June 29

The day’s goal is ride to McCarthy and the Kennicott copper mine.  The Kennicott mine was the richest copper deposit ever found.  The ore was 70% copper whereas other mines at the time were 4%.  McCarthy was once the largest city in Alaska when a billion dollars of copper was brought out in the early 20th century.

The Glenn Highway appears to be the major league of sign shooting and it runs through very scenic country.  The whole time you are driving toward the Wrangell mountains which have one peak over 16,000 feet.  We got a short look at this peak when there were no clouds above it and it was impressive.  Most of Alaska were the roads are is not that high in elevation, only up to 4,000 feet, but mostly under 3,000 feet.  However, it always seems much higher because of the trees, in the western US similar forests are at higher elevations.

The road into McCarthy is really spectacular.  Off the Glenn Highway you first pass through Chitina and then the road changes.  The first two miles are gravel and a bit rough until you cross the Copper River.  This is a big river and there were a lot people dip net fishing and even some fish wheels off in the distance.  The river is also gray and full of glacier silt and it is hard to believe that salmon can live in it to get to their spawning grounds.

After the Copper River crossing the road became chip seal for fifteen miles and was very fun and we set a brisk pace.  The next 45 miles was gravel and in excellent condition.  Since the television show about McCarthy has been on the number of visitors has doubled and the road is maintained better than before.  We found we could easily exceed the 35mph speed limit and we ripped up for miles.

We got a site at the Glacier View Campground.  It is a no frills private operation and did just fine for us.  After setting up we went into McCarthy and then to the mine.  Being on motorcycles we drove across the footbridge and into town.  Some lady that had to walk over because she was in a car scowled at us.  Too bad, motorcycles rule.

The Kennicott glacier comes out of the mountains and is right in front of the mill.  When it was in operation the glacier was 300 feet higher in above the mill site.  Today you look down on the glacier.

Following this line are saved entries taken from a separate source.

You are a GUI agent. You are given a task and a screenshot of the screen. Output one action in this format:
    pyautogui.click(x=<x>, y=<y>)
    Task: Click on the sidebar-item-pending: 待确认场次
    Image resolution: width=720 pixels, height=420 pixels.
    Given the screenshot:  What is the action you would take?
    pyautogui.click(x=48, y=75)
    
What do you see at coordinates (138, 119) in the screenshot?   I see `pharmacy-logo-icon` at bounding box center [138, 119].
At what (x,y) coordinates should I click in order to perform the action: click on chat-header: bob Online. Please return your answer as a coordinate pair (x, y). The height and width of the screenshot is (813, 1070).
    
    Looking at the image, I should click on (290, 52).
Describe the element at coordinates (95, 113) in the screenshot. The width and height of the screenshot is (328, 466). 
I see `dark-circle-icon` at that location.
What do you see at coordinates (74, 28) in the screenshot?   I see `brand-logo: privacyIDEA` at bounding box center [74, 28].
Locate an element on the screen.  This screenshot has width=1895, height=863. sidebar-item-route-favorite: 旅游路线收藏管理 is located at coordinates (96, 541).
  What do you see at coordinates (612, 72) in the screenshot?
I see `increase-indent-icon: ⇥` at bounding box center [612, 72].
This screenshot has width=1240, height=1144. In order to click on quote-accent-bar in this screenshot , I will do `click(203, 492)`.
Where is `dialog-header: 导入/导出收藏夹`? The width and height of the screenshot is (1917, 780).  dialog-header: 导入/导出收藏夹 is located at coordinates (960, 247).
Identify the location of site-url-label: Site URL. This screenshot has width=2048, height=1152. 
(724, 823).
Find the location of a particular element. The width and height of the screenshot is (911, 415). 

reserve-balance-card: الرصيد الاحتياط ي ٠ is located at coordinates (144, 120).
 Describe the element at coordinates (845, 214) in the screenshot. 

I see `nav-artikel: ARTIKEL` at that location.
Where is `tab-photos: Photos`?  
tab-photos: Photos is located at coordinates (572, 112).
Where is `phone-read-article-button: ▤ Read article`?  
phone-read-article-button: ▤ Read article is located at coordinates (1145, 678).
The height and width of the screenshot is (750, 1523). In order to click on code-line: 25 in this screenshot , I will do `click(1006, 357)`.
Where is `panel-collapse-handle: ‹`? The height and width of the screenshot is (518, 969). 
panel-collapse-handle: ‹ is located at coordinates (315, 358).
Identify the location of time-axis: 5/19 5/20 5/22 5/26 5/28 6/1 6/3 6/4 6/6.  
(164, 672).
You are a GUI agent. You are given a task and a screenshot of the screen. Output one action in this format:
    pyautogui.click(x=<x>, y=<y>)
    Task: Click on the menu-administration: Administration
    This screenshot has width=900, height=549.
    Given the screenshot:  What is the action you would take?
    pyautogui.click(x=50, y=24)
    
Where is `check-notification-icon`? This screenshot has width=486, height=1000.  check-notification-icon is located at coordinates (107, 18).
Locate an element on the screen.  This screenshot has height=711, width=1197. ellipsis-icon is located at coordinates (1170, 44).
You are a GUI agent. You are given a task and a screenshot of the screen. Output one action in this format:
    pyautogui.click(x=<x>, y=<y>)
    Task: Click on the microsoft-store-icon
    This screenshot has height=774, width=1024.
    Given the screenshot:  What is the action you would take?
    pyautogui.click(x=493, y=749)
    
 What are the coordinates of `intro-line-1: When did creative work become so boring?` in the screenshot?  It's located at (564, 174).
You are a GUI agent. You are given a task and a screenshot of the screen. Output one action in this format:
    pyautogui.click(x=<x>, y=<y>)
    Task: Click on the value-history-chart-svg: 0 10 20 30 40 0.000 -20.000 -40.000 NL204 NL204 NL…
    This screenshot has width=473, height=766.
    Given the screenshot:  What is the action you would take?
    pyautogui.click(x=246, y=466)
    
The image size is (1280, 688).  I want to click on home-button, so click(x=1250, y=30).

The Kennicott mill site is spectacular.  Imagine if you can that a railroad was built from the coast into the remote interior and a huge industrial operation built.  The mines were a few miles away and the ore brought to this site and processed before loading on the rail cars.  One large building housed four huge steam boilers to power the mill which is hundreds of feet high up the hill on the other side.  Many of the smaller buildings are well maintained in this national park but the large buildings are probably going to eventually collapse because it will be so hard to maintain them.  I can just imagine the noise from the steam plant and the mill, it must have been deafening.

We toured around the mill and took photos and then went into town and had dinner at the old saloon.  There are some of the original buildings still in town and it is surprising how many people live there, this is in a very remote area.  It is a really interesting place and very pretty. One of the people working in the saloon is the guy from the TV show that wants to open the mine to tourists.  I asked a ranger if she thought he could do it and she does not think so, his property is just too hard to get to. After dinner we went back to camp and eventually off to bed.  There was a bit of a sprinkle for the last several hours but it was not really rain so we were not uncomfortable.